On 21 August, 2024, the Securities and Exchange Commission (SEC) adopted a rule change affecting the venture capital industry by adjusting the dollar threshold required for a fund to qualify as a “qualifying venture capital fund” under the Investment Company Act of 1940. This adjustment is mandated by the Economic Growth, Regulatory Relief, and Consumer Protection Act of 2018 (EGRRCPA), which requires the SEC to update this threshold every five years to account for inflation. Crypto venture capital funds, like their traditional counterparts, benefit from being classified as “qualifying venture capital funds” under the Investment Company Act because this classification exempts them from the more stringent regulations that apply to investment companies. The SEC’s proposed rule adjustment to increase the threshold for qualifying venture capital funds to $12 million is a positive development for the crypto industry. It provides more flexibility for crypto venture capital funds to raise and manage capital, encouraging continued investment in blockchain innovation.

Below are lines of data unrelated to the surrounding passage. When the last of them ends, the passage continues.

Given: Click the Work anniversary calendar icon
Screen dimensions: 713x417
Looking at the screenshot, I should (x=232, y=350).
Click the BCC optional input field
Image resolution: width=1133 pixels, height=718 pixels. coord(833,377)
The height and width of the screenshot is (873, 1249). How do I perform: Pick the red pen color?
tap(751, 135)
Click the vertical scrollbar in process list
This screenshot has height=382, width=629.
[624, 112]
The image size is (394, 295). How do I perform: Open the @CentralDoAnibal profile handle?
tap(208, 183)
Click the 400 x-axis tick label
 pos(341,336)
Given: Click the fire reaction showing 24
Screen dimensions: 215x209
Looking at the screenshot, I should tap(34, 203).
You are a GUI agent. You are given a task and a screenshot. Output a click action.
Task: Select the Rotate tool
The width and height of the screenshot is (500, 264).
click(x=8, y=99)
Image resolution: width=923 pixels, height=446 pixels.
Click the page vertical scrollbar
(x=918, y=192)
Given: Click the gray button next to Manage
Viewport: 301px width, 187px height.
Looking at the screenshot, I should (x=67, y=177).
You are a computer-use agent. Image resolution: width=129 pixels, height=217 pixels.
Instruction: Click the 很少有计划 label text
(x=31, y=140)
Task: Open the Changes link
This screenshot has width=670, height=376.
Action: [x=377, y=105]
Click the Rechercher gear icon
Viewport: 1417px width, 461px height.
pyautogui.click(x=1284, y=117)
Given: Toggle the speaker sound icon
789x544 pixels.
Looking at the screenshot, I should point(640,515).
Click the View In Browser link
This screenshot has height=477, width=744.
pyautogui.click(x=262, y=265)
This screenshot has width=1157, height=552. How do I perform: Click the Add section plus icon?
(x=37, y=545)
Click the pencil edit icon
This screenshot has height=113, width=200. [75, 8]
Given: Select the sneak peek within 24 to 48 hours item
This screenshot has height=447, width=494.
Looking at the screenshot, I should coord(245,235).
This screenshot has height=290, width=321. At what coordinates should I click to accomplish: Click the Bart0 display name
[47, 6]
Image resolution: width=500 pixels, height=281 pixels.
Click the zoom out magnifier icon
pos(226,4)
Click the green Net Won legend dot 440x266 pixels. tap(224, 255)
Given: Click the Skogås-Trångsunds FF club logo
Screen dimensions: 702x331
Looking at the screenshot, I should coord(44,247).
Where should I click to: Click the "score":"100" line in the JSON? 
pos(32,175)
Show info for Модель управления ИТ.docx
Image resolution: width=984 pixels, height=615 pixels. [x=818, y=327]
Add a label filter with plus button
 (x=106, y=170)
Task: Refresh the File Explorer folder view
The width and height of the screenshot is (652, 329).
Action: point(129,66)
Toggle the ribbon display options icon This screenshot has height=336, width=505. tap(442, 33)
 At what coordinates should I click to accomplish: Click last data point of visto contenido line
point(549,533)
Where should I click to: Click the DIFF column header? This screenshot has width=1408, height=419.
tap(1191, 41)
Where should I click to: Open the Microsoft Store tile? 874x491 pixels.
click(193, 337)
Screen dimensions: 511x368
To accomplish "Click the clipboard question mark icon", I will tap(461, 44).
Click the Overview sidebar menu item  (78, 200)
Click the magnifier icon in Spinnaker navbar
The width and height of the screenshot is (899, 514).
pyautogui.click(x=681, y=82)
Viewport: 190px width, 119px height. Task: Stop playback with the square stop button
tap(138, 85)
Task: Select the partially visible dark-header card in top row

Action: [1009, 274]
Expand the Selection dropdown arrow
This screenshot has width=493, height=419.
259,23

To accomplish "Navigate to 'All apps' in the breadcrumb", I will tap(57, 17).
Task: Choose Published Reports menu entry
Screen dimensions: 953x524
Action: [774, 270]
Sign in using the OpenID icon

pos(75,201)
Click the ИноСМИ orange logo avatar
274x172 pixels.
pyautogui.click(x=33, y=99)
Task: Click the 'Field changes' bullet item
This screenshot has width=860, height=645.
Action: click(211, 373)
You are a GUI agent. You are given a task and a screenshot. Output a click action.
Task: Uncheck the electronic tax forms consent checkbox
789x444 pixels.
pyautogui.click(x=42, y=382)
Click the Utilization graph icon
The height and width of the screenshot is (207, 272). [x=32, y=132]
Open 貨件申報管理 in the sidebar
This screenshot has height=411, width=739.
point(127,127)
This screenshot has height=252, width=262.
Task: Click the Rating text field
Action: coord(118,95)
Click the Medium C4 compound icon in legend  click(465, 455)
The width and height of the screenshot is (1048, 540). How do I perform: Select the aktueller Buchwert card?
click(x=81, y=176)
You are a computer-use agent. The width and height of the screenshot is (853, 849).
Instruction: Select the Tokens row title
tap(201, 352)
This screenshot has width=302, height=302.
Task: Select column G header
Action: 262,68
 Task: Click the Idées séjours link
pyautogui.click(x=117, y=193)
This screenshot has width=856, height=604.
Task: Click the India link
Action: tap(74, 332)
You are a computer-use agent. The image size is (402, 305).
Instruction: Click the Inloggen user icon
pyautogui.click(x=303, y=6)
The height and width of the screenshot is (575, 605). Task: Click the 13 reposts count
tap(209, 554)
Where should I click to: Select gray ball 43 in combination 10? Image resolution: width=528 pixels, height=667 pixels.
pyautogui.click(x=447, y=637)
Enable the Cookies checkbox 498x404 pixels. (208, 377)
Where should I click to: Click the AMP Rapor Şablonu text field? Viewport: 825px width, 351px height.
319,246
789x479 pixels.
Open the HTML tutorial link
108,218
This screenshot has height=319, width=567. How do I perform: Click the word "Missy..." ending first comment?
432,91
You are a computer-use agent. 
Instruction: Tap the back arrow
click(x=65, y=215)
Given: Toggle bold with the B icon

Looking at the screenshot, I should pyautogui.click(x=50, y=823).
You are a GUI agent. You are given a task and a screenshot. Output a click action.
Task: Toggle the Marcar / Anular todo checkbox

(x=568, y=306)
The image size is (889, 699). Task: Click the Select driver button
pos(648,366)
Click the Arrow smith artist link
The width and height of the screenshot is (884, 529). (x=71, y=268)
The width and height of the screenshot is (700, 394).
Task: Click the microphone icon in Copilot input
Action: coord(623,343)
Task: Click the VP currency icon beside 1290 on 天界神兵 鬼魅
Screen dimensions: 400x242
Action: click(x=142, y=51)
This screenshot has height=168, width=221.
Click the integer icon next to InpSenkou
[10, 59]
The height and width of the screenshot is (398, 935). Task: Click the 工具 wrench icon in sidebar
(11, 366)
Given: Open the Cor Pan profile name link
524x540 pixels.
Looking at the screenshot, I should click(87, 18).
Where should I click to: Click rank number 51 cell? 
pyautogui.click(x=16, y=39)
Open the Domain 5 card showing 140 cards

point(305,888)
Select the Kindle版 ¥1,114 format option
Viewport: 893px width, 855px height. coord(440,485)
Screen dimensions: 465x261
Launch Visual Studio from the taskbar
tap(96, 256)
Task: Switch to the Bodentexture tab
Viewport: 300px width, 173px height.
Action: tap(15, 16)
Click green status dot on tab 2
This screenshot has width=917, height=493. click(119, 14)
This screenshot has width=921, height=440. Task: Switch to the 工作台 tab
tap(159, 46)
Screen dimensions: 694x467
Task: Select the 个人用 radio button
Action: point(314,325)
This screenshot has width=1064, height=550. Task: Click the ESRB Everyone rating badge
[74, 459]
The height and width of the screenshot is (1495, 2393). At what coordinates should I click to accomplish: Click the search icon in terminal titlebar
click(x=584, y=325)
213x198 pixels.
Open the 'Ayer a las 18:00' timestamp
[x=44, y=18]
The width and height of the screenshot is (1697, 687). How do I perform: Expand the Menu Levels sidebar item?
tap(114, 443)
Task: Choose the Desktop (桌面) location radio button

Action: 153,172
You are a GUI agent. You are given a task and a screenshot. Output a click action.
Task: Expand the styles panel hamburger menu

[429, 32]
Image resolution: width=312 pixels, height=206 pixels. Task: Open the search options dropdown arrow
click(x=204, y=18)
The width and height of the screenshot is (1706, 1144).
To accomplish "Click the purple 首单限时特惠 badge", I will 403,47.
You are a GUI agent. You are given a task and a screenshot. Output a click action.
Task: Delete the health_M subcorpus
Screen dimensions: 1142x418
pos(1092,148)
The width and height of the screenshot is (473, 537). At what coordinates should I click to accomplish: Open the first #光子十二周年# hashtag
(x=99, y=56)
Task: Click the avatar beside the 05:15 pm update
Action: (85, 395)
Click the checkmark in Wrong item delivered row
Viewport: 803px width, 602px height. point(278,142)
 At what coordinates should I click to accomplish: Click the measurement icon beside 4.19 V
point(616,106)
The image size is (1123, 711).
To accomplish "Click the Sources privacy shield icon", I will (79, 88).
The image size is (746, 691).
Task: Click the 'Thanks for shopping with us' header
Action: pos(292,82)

The core purpose of the proposed rule is to adjust the financial threshold that determines whether a venture capital fund qualifies for an exemption from the more rigorous regulatory framework imposed on “investment companies” under the Investment Company Act of 1940. This exemption is critical for venture capital funds, as it allows them to operate with greater flexibility, free from the burdensome registration and compliance requirements that apply to traditional investment companies. The original threshold, set at $10 million in aggregate capital contributions and uncalled committed capital, was established under the EGRRCPA. However, this threshold is subject to inflationary pressures, which over time could erode its effectiveness. To counteract this, the EGRRCPA mandates that the SEC adjusts this figure every five years to reflect changes in the economic environment, specifically inflation.
It proposes to increase the current threshold from $10 million to $12 million. This adjustment is based on the inflation rate as measured by the Personal Consumption Expenditures Chain-Type Price Index (PCE Index), which the SEC has chosen as the most appropriate measure for this purpose. The PCE Index is a comprehensive indicator of inflation that captures price changes across a wide range of goods and services within the U.S. economy. By comparing the PCE Index values from May 2018, when the original threshold was set, to December 2023, the SEC determined that a $2 million increase in the threshold is necessary to maintain its intended impact.
The rule also establishes a structured process for future inflation adjustments. Every five years, the SEC will reassess the threshold using the PCE Index, ensuring that it continues to reflect current economic conditions. This approach not only provides a clear methodology for future adjustments but also offers stability and predictability for venture capital funds, allowing them to plan their capital-raising activities with greater certainty.
The proposed rule will become effective 30 days after its publication in the Federal Register. This timeline gives venture capital funds a short window to adapt to the new threshold, but the SEC expects the impact to be minimal, as the adjustment is primarily a technical correction to account for inflation.
From an economic perspective, the document includes an analysis of the potential impacts of the rule change. The SEC anticipates that the rule will have a minimal overall effect on the venture capital market, primarily benefiting funds that are currently near the $10 million threshold. For these funds, the increased threshold provides additional room to raise capital while still qualifying for the regulatory exemption. This is particularly important for smaller and emerging venture capital funds, which rely on this exemption to operate more flexibly and efficiently.
However, the document also acknowledges that the overall effect on the venture capital market is likely to be limited, as relatively few funds operate precisely at this threshold. The inflation adjustment is designed to maintain the status quo rather than to expand or contract the scope of the exemption significantly.
The proposed rule is designed to be minimally disruptive to the existing regulatory framework. It does not introduce new reporting or compliance requirements, nor does it impose additional burdens on venture capital funds. The SEC has certified that the rule will not have a significant economic impact on a substantial number of small entities, further underscoring its targeted nature.
In keeping with its standard rulemaking process, the SEC is inviting public comments on the proposal. Stakeholders are encouraged to provide feedback on various aspects of the rule, including the choice of the PCE Index as the measure for inflation adjustments, the estimated number of funds that will be affected by the change, and the broader economic implications of the adjustment. This feedback will help the SEC refine the rule and ensure that it effectively serves its intended purpose.